[Aim of the task] Could you reproduce, word for word, the passage of the essay on a hectic week that begins with "The commitments and" and continues through "work that way."?

[Source document]

┄┄┄┄┄┄┄┄┄┄┄┄┄┄┄┄┄┄┄┄

Are you focusing on the things that matter most?
It has been a busy week. You know, one of those weeks. It started out with my car breaking down (never the way to complete a Monday). Fortunately, it was something simple and easily repaired by my handy husband. But then it was followed up with busy days at work, including a physically demanding project with a short deadline that included working late and left me completely worn out.
But instead of coming home and relaxing, it was a week filled with church commitments and family commitments. Hmmm, it has just been a busy month. 2014 has started off with a bang around here. And by about the middle of the week, I was ready to call a time-out. Of course, I didn’t have time for it. But it did start me thinking.
The commitments and obligations that have started my year aren’t going away. I have made some big changes in my life in the last couple of months and two of the biggest came at about the same time—a new calling at church and a part-time job working for someone else (something I haven’t done in nearly 20 years). I love them both and have no desire to give up either. But the last couple of weeks—and especially this week—have made me realize that I cannot simply add those two big changes into my life and continue on with all the things that filled my time before. It really doesn’t work that way.

┄┄┄┄┄┄┄┄┄┄┄┄┄┄┄┄┄┄┄┄

[Material provided]
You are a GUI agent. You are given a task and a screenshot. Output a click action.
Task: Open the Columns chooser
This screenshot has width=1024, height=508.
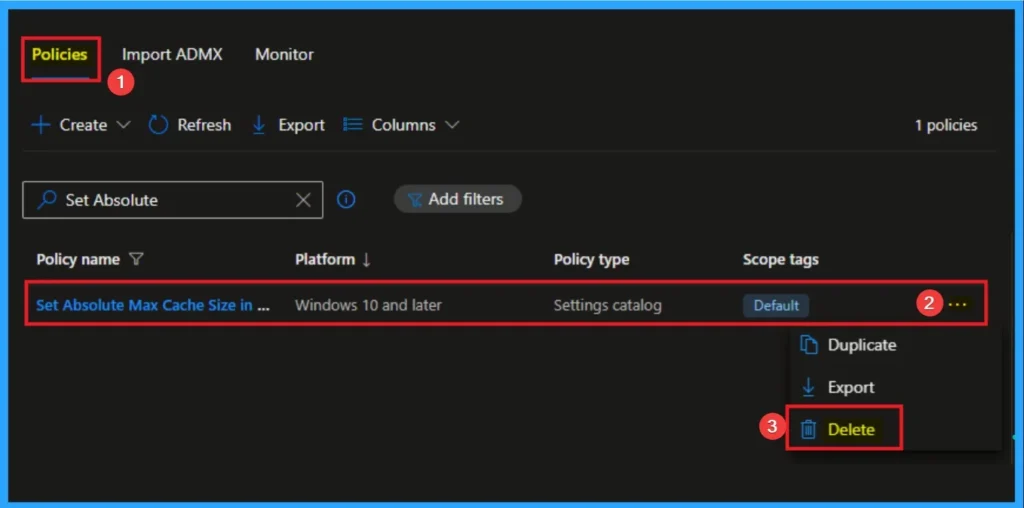tap(390, 125)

┄┄┄┄┄┄┄┄┄┄┄┄┄┄┄┄┄┄┄┄

[Exercise answer]
The commitments and obligations that have started my year aren’t going away. I have made some big changes in my life in the last couple of months and two of the biggest came at about the same time—a new calling at church and a part-time job working for someone else (something I haven’t done in nearly 20 years). I love them both and have no desire to give up either. But the last couple of weeks—and especially this week—have made me realize that I cannot simply add those two big changes into my life and continue on with all the things that filled my time before. It really doesn’t work that way.